The Merchant of Chittagong
Folk stories from the Polong tradition — original tales, analysis, and storytelling history
The Merchant of Chittagong
There was a cloth merchant in Chittagong who had made his fortune trading between the Bengal coast and the ports of Malacca. His name was Rafiq, and he had lived in the Malay lands for seven years before returning home with silks, spices, and something else — a small glass bottle wrapped in black cloth, sealed with wax and bound with red thread.
Rafiq's neighbors knew him as a quiet man. Generous at festivals. Kind to children. He prayed five times a day and gave to the poor. But there was a room in his house that no one entered — not his wife, not his children, not the servants who cleaned every other corner.
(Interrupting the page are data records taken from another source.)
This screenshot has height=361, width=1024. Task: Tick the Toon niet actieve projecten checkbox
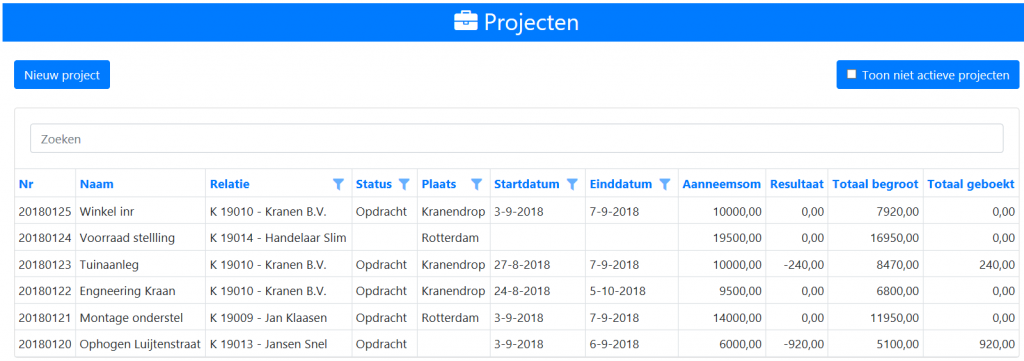coord(852,74)
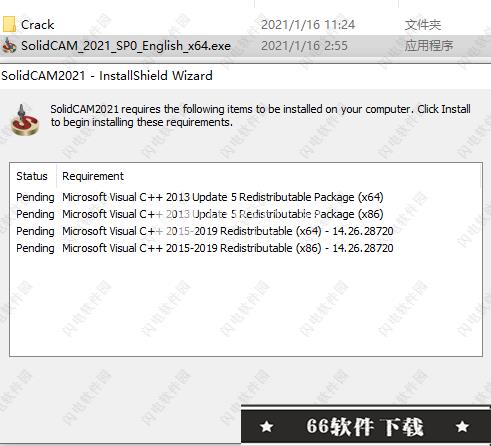Click the Crack folder modified date 11:24
The height and width of the screenshot is (446, 491).
[308, 25]
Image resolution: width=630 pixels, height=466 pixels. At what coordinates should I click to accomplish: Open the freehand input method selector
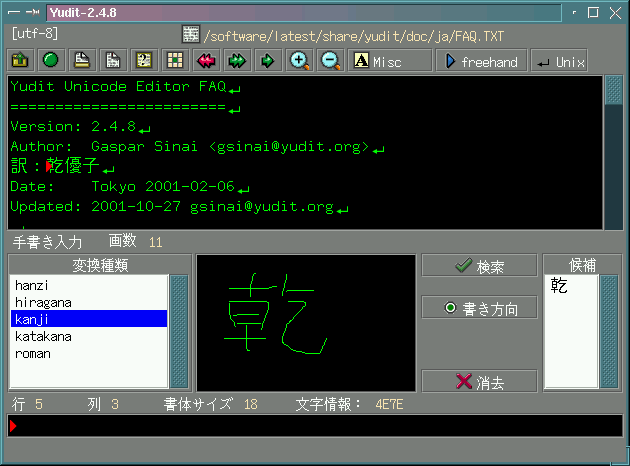coord(482,61)
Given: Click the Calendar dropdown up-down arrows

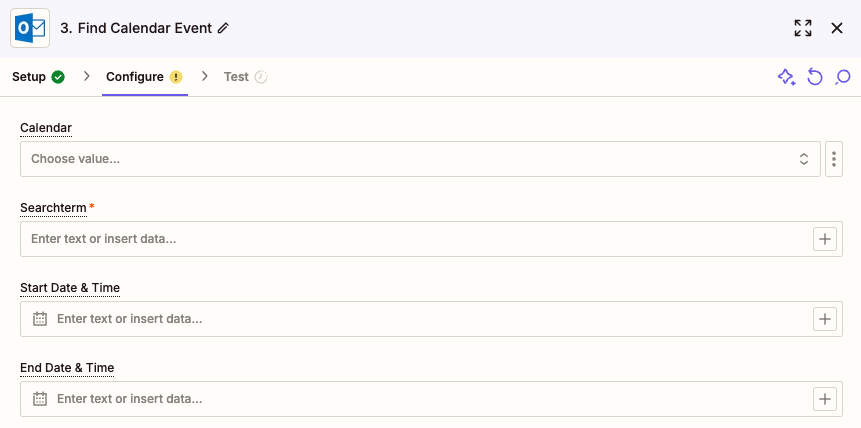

The door was always locked. Rafiq went in once a day, always at dawn, always alone. He came out with a fresh pinprick on his left index finger.
The first death happened six months after Rafiq returned. A rival merchant — a man named Ismail who had undercut Rafiq's prices and taken three of his best customers — fell ill one evening without warning. His nose bled. Then his mouth. Then his eyes wept red. He raved in a language no one recognized, clawing at his own chest as if trying to pull something out from inside his ribs. By morning, Ismail was dead. The doctors said it was a hemorrhage of unknown origin.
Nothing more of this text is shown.